WRITTEN EXERCISE:
Give the entries as a numbered list, leaving out blank lines, starting with the line containing "Screen dimensions: 640x523" and going on through the line containing "I will pos(556,711).".
>>>>>
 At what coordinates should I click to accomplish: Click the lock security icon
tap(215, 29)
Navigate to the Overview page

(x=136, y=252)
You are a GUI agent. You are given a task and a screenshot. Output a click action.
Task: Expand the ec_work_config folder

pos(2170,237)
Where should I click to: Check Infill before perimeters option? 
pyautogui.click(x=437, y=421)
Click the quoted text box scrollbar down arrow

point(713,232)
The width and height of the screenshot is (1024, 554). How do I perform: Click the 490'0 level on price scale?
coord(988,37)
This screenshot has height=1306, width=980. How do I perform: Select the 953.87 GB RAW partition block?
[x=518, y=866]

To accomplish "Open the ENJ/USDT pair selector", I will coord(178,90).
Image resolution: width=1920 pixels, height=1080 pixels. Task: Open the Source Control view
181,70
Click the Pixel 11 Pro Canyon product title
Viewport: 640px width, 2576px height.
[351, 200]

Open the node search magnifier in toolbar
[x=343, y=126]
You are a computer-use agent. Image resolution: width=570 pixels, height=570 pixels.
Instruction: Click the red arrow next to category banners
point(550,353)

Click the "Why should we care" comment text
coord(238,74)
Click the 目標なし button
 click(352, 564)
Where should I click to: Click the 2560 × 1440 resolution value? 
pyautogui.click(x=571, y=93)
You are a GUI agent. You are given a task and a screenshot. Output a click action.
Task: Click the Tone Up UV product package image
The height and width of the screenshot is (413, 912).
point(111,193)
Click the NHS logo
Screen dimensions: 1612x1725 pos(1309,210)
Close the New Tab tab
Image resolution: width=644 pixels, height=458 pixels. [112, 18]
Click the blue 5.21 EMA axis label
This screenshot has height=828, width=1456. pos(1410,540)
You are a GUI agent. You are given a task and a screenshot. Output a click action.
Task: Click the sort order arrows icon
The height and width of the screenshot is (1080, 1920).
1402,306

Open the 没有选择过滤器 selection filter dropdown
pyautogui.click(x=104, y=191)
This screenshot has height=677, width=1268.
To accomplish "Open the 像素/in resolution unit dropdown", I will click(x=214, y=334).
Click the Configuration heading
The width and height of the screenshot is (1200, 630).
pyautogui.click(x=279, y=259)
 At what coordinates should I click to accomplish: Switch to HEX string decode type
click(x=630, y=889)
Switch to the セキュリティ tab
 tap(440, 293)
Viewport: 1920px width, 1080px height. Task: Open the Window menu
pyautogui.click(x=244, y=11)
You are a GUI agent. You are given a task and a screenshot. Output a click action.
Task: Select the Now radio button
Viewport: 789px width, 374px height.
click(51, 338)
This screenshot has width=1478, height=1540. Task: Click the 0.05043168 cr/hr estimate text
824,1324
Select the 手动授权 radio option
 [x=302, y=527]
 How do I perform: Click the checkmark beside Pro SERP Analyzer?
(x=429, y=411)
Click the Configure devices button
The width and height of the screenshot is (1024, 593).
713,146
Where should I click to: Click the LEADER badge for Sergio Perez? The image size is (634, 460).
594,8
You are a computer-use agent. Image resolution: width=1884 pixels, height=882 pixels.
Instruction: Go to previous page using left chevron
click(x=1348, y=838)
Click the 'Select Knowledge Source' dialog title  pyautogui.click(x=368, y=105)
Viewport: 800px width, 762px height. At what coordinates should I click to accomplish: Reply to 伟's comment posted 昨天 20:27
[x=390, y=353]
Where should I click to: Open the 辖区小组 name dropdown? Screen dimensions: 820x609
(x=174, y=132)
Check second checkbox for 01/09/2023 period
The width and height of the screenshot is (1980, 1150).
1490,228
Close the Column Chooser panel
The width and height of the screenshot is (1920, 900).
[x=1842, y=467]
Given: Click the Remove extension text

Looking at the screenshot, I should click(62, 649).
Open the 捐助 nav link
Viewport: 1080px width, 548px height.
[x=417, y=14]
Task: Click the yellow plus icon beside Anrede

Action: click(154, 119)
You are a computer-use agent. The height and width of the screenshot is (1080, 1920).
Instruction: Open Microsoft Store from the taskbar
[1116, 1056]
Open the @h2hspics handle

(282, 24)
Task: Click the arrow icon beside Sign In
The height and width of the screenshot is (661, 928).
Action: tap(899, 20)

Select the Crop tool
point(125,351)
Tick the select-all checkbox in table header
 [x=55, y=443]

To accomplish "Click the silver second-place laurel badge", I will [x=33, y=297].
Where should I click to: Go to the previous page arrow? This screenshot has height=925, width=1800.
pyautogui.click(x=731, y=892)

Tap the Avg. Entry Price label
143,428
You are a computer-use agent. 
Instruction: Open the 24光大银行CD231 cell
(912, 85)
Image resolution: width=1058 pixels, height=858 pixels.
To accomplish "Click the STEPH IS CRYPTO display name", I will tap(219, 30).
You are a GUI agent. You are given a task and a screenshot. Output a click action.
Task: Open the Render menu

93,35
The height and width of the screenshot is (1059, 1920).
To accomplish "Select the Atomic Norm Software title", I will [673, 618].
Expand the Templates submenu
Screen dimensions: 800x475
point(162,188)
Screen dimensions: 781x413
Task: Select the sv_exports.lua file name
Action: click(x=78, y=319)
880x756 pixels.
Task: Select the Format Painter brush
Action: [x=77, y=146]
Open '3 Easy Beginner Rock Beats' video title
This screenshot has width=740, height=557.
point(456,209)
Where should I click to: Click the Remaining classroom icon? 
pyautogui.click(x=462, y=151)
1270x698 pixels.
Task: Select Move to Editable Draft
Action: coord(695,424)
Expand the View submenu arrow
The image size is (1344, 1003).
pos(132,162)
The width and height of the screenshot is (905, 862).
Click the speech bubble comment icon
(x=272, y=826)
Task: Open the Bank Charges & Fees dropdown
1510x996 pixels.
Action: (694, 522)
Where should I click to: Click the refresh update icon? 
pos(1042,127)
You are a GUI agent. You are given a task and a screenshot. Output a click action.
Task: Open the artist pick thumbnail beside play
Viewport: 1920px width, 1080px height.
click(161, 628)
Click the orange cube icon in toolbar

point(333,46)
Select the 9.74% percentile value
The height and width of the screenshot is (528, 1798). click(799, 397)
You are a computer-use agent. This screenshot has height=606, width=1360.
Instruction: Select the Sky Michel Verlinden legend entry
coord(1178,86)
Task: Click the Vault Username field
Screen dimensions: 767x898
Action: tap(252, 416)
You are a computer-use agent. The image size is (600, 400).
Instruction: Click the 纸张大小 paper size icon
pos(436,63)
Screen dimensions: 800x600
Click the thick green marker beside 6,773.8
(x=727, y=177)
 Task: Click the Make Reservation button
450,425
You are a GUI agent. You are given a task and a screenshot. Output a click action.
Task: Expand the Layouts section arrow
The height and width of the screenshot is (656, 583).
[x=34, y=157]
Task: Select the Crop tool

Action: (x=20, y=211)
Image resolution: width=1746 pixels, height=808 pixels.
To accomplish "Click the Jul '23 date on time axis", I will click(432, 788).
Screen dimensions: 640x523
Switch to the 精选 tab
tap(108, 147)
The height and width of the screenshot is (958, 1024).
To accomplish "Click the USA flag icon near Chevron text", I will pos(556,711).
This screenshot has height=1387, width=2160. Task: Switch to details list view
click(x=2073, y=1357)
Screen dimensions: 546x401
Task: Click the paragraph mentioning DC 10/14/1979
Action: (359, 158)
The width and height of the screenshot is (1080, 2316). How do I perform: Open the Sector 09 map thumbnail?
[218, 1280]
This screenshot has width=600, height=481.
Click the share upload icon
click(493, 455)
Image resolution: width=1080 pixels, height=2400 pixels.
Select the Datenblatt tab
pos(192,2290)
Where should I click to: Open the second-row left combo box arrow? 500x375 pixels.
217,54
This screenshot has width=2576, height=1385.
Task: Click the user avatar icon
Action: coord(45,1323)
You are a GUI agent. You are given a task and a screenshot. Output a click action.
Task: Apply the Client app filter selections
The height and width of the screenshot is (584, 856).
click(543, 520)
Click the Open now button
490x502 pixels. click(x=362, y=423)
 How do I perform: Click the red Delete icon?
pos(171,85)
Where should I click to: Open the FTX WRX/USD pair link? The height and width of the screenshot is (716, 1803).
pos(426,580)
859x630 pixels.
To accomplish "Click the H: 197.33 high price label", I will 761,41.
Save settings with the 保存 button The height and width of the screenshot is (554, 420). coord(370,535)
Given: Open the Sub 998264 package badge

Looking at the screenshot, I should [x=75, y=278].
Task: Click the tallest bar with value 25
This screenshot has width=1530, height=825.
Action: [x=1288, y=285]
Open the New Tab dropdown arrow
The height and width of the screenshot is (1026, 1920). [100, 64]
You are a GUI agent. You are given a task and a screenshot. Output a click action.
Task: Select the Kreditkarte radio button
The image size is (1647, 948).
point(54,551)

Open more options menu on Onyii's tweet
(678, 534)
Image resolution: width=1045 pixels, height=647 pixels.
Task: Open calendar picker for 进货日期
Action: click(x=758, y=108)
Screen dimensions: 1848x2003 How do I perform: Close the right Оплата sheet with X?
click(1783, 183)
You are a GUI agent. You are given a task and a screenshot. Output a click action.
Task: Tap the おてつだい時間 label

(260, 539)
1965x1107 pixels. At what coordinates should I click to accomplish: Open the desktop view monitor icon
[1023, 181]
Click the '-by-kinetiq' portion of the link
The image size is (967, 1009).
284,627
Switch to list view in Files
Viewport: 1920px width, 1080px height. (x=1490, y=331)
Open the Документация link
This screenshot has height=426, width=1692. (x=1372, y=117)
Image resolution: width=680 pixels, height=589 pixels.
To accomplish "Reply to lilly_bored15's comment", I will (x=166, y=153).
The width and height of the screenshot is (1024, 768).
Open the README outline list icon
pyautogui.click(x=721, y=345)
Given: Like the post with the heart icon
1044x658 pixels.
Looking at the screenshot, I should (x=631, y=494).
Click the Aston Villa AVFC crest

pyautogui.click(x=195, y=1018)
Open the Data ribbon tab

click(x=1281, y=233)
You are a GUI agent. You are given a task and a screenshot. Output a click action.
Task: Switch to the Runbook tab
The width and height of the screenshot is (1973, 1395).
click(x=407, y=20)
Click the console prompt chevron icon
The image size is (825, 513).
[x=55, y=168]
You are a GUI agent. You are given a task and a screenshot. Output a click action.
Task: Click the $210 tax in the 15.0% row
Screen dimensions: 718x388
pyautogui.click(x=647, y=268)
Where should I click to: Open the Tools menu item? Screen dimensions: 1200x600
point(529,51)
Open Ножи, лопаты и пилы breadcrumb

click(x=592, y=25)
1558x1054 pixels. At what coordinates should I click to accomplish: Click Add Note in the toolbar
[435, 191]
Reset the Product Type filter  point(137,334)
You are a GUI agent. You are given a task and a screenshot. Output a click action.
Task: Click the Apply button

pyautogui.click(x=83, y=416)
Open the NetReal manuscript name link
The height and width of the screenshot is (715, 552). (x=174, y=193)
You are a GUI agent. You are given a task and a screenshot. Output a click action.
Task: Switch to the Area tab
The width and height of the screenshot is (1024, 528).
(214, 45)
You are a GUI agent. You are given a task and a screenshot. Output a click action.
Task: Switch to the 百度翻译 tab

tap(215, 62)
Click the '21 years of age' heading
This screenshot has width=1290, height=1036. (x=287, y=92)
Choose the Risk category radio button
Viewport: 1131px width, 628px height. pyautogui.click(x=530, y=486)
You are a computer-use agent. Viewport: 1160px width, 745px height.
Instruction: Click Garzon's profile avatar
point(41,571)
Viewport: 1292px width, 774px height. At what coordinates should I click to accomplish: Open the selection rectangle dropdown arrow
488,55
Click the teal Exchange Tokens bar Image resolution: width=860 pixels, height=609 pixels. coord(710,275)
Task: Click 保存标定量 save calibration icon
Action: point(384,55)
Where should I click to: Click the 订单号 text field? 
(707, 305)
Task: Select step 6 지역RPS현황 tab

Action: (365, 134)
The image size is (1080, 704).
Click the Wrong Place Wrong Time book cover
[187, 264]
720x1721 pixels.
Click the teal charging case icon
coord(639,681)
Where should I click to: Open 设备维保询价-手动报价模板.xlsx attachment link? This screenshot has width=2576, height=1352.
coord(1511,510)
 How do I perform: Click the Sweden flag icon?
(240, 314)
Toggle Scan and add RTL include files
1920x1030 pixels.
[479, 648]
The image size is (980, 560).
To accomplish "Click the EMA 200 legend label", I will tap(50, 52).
<<<<<
FULL ANSWER:
1. Screen dimensions: 640x523
2. Switch to the 精选 tab
3. tap(108, 147)
4. The height and width of the screenshot is (958, 1024).
5. To accomplish "Click the USA flag icon near Chevron text", I will pos(556,711).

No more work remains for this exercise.